Write out, word for word, only the lines from the one containing "Where should I click to: Click the PDS-MD-L46" through the final line of the data.

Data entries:
*** Begin section ***

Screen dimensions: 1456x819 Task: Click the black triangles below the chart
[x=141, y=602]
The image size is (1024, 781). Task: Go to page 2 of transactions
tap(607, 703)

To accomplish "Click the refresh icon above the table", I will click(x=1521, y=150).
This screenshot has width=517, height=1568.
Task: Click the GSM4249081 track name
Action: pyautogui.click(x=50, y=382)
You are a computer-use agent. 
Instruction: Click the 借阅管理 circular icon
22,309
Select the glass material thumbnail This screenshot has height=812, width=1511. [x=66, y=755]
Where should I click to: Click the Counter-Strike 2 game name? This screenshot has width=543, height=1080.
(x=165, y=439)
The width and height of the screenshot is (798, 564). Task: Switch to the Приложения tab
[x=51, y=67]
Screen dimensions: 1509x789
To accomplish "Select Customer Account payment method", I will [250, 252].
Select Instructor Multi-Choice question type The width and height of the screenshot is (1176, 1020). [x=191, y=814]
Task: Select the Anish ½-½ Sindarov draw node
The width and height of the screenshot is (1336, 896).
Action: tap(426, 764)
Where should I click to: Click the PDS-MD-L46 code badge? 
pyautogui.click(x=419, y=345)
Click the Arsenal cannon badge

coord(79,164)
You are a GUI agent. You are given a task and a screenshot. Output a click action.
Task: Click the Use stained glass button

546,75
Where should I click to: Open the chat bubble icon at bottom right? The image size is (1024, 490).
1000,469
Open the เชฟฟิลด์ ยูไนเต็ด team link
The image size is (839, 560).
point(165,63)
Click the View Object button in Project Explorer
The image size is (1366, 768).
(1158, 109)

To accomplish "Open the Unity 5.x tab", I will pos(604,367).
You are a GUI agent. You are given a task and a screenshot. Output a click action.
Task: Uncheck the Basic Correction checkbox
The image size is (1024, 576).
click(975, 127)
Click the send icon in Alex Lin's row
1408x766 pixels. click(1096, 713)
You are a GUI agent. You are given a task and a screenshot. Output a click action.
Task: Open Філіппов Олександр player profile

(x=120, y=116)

*** End section ***

* _YOUR SOLUTION_:
Where should I click to: Click the PDS-MD-L46 code badge? 
pyautogui.click(x=419, y=345)
Click the Arsenal cannon badge

coord(79,164)
You are a GUI agent. You are given a task and a screenshot. Output a click action.
Task: Click the Use stained glass button

546,75
Where should I click to: Open the chat bubble icon at bottom right? The image size is (1024, 490).
1000,469
Open the เชฟฟิลด์ ยูไนเต็ด team link
The image size is (839, 560).
point(165,63)
Click the View Object button in Project Explorer
The image size is (1366, 768).
(1158, 109)

To accomplish "Open the Unity 5.x tab", I will pos(604,367).
You are a GUI agent. You are given a task and a screenshot. Output a click action.
Task: Uncheck the Basic Correction checkbox
The image size is (1024, 576).
click(975, 127)
Click the send icon in Alex Lin's row
1408x766 pixels. click(1096, 713)
You are a GUI agent. You are given a task and a screenshot. Output a click action.
Task: Open Філіппов Олександр player profile

(x=120, y=116)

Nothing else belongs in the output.